EXERCISE: Translate this sentence from the valve stem thrust text into Spanish: "This proper seating is all the more critical in high pressure applications."

SELECTION:
===============

The present invention is directed to an in situ method of determining the thrust on a valve stem during operation of the valve, without requiring removal of the valve stem to implement the method. This method has particular applicability to determining the thrust applied to a valve stem during seating of a valve disc or body in a valve seat and also during movement of the valve body toward and away from the valve seat.
In any valve, in order to stop the flow of fluid through such valve, the valve disc or body must be properly seated against the valve seat with the appropriate valve stem thrust. This proper seating is all the more critical in high pressure applications.
There are numerous situations in which it is essential that a valve be fully and properly, remotely and quickly closed upon command.
In these applications motorized valve actuators are often employed which, in response to commands from a control center, supply a motive force to the valve stem to close and seat the valve. A motive force which increases in magnitude is supplied to the valve stem until the valve stem supplies a predetermined amount of thrust to the valve disc and the valve seat.
The amount of valve stem thrust required to properly seat a valve is a function of the operating conditions of the valve. For example, in a high pressure valve, a large amount of valve stem thrust is necessary to counteract the high pressure of the fluid flowing through the valve. On the other hand, in a low-pressure application, there would be substantially less pressure present to counteract the thrust applied by the valve stem. In any case, as a function of the operating conditions, the manufacturer of a valve often specifies a minimum amount of valve stem thrust which is required to be applied by the valve stem in order to properly seat a valve in the valve seat.

===============

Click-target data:
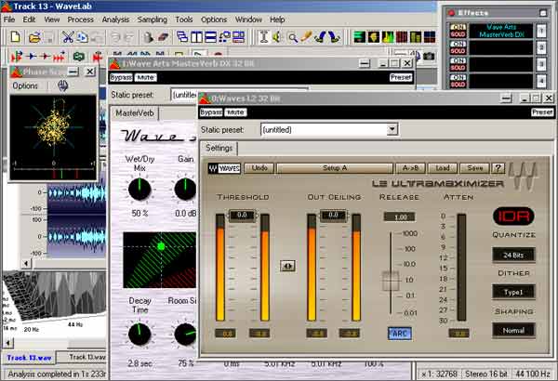Open the Analysis menu
558x381 pixels.
click(115, 19)
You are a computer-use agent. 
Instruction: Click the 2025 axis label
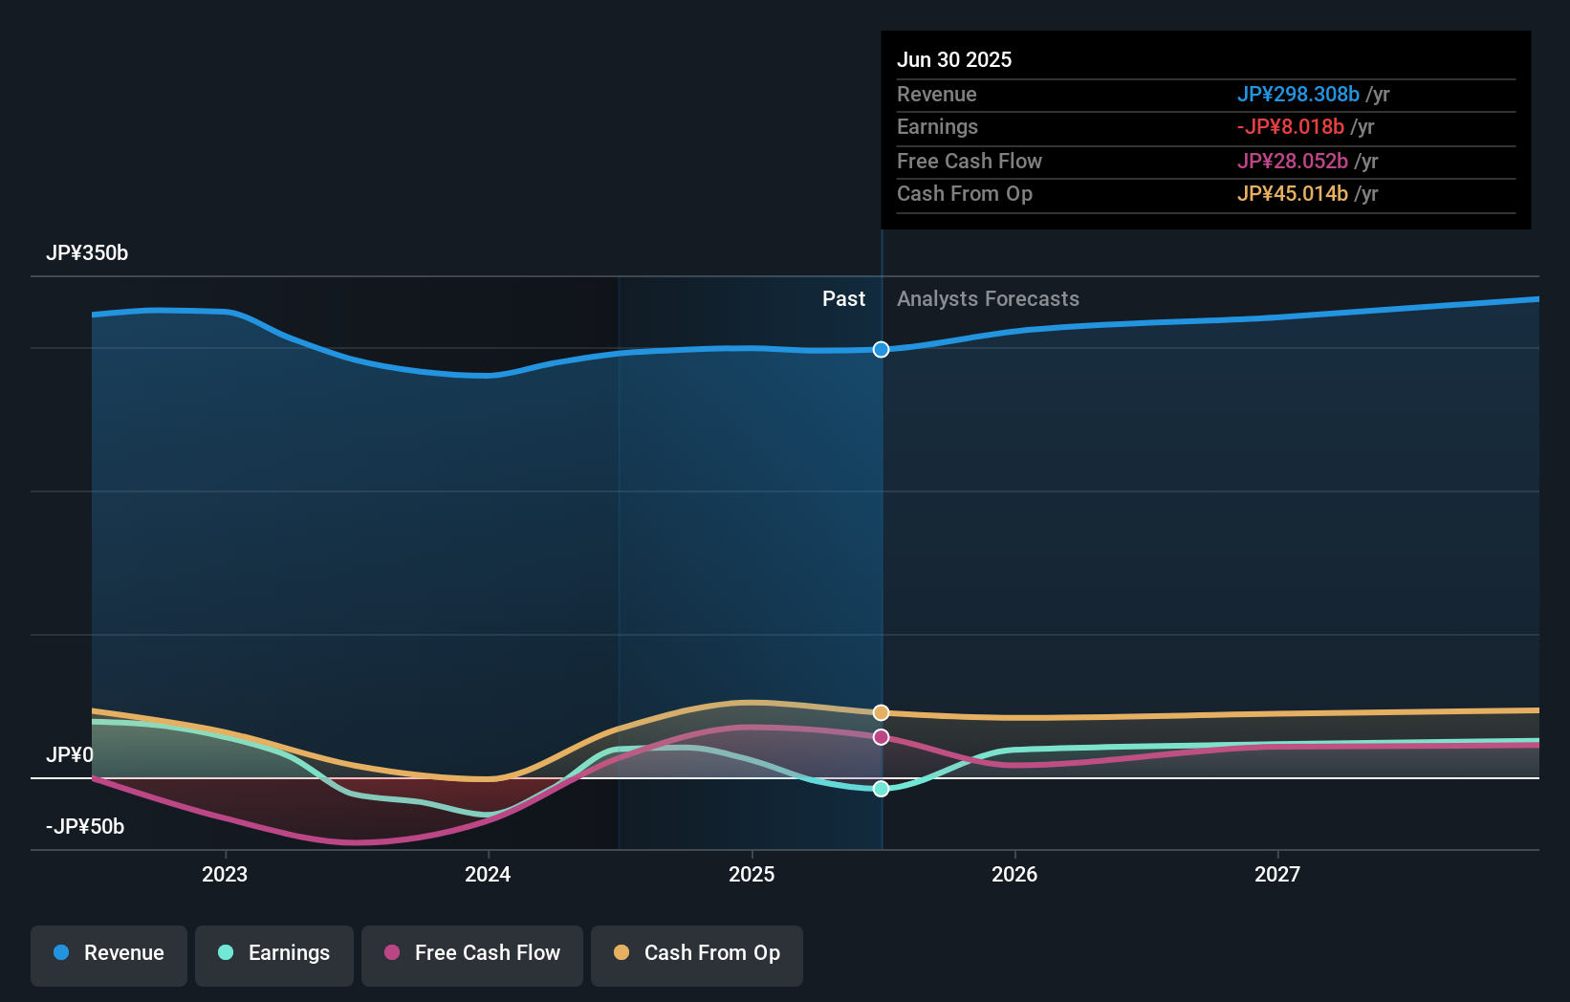point(752,873)
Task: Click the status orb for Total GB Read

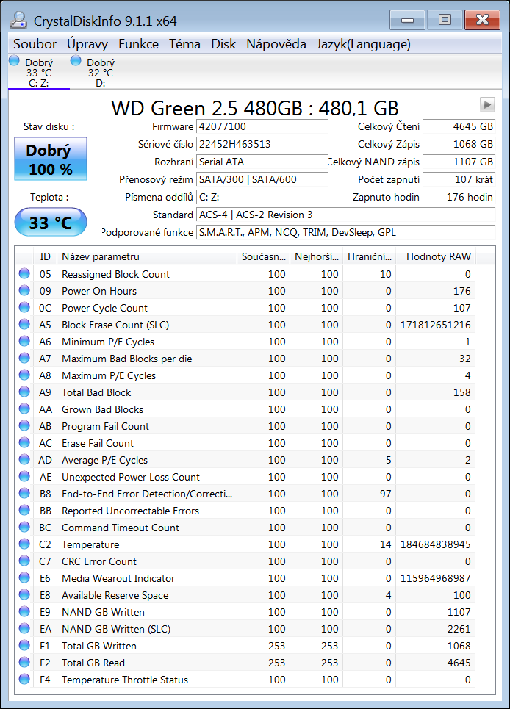Action: 25,663
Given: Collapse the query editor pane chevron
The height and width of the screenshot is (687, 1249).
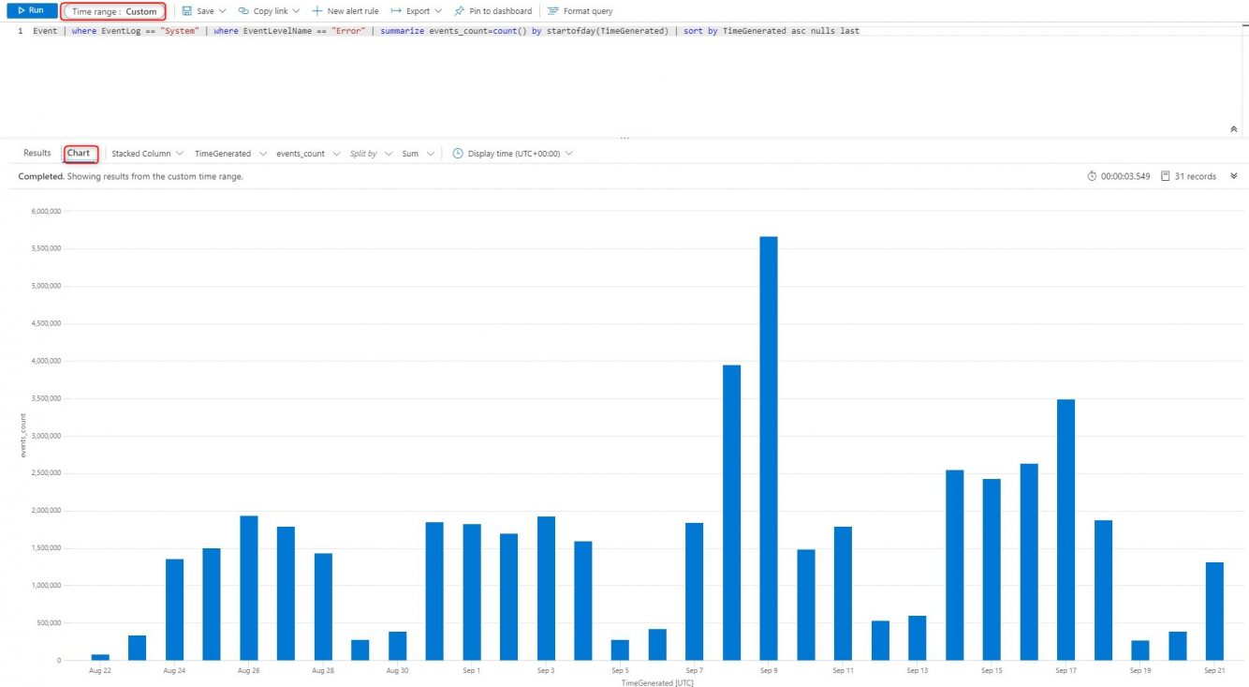Looking at the screenshot, I should coord(1233,127).
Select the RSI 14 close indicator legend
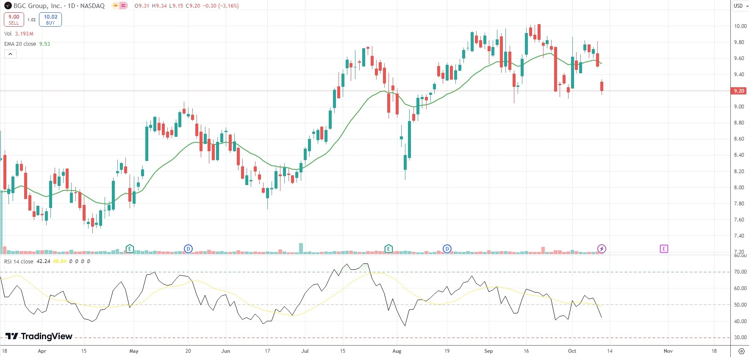 tap(19, 261)
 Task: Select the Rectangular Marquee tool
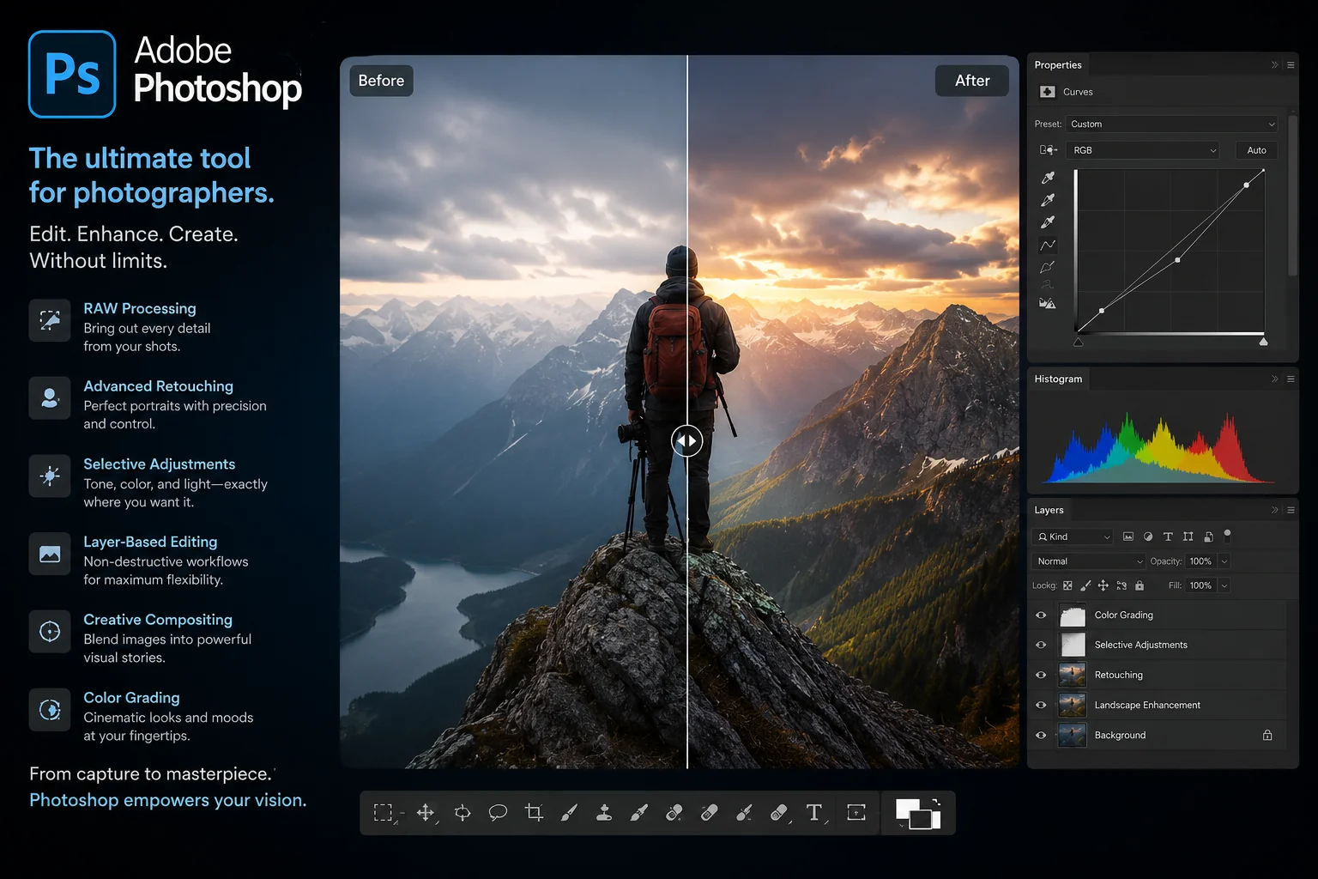click(384, 813)
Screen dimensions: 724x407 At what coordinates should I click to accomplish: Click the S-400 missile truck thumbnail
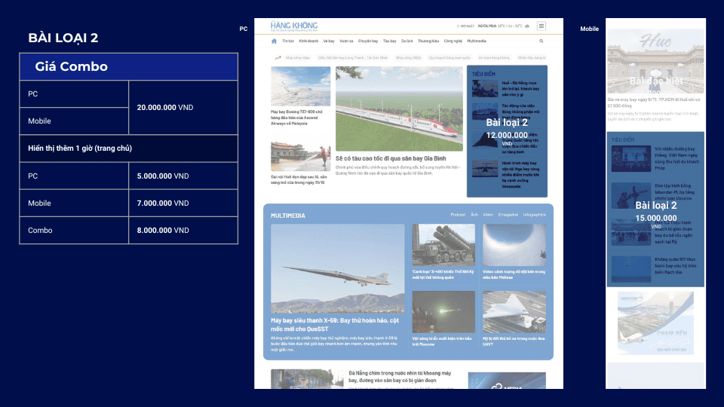click(443, 243)
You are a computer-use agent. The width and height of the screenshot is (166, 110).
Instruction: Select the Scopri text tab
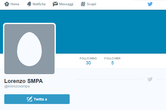tap(92, 4)
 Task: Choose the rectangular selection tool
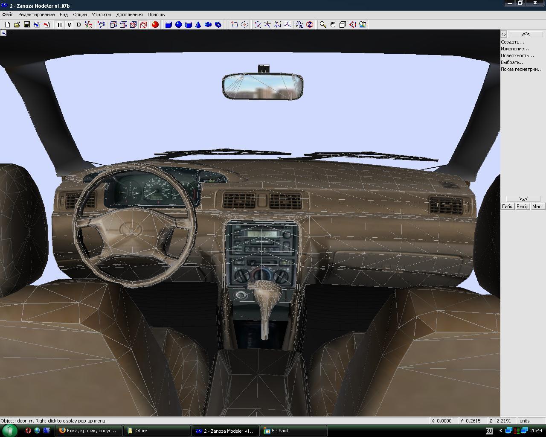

===============

ANSWER TO THIS EXERCISE: Este asentamiento adecuado es aún más crítico en aplicaciones de alta presión.